Saklanan veriler:
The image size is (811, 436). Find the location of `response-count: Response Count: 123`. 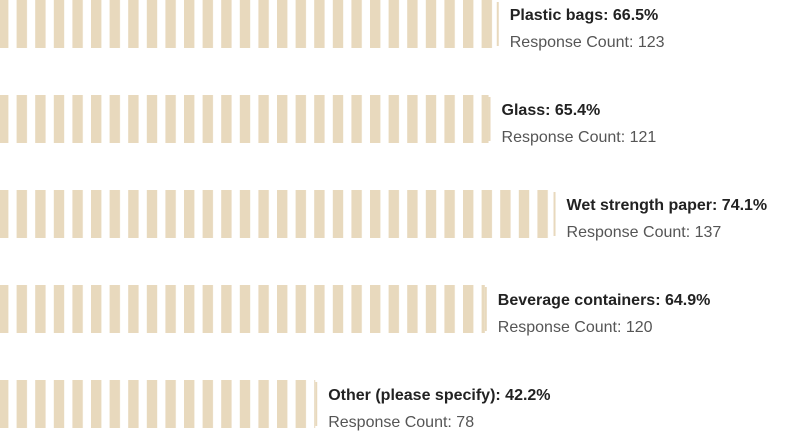

response-count: Response Count: 123 is located at coordinates (588, 42).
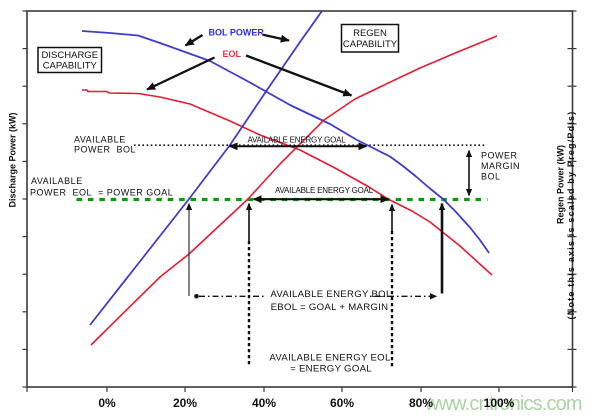 Image resolution: width=600 pixels, height=419 pixels. Describe the element at coordinates (342, 403) in the screenshot. I see `svg-text: 60%` at that location.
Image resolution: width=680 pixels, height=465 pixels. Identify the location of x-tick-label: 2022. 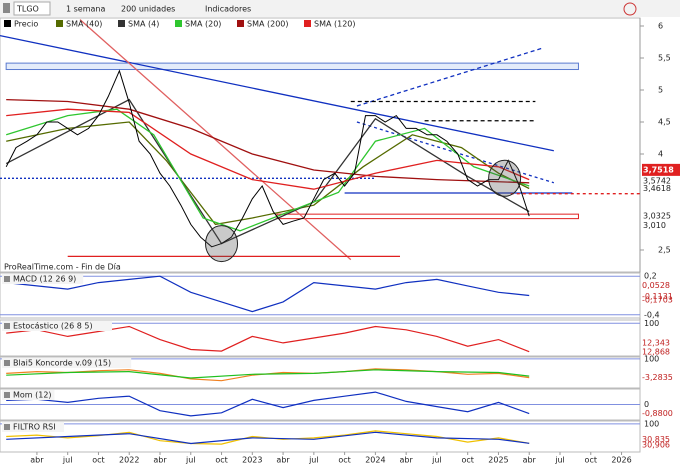
(129, 460).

== Yapılacak iş ==
Yukarıdaki kayıtların tamamını, boş satırları atlayarak "No" ve "Satır" sütunlarından oluşan bir Markdown tablosu olarak biçimlendir. Resimleri yanıta alma.

== Sorunun yanıtı ==
| No | Satır |
|---|---|
| 1 | The image size is (811, 436). Find the location of `response-count: Response Count: 123`.  |
| 2 | response-count: Response Count: 123 is located at coordinates (588, 42). |
| 3 |  Image resolution: width=600 pixels, height=419 pixels. Describe the element at coordinates (342, 403) in the screenshot. I see `svg-text: 60%` at that location. |
| 4 | Image resolution: width=680 pixels, height=465 pixels. Identify the location of x-tick-label: 2022.  |
| 5 | (129, 460). |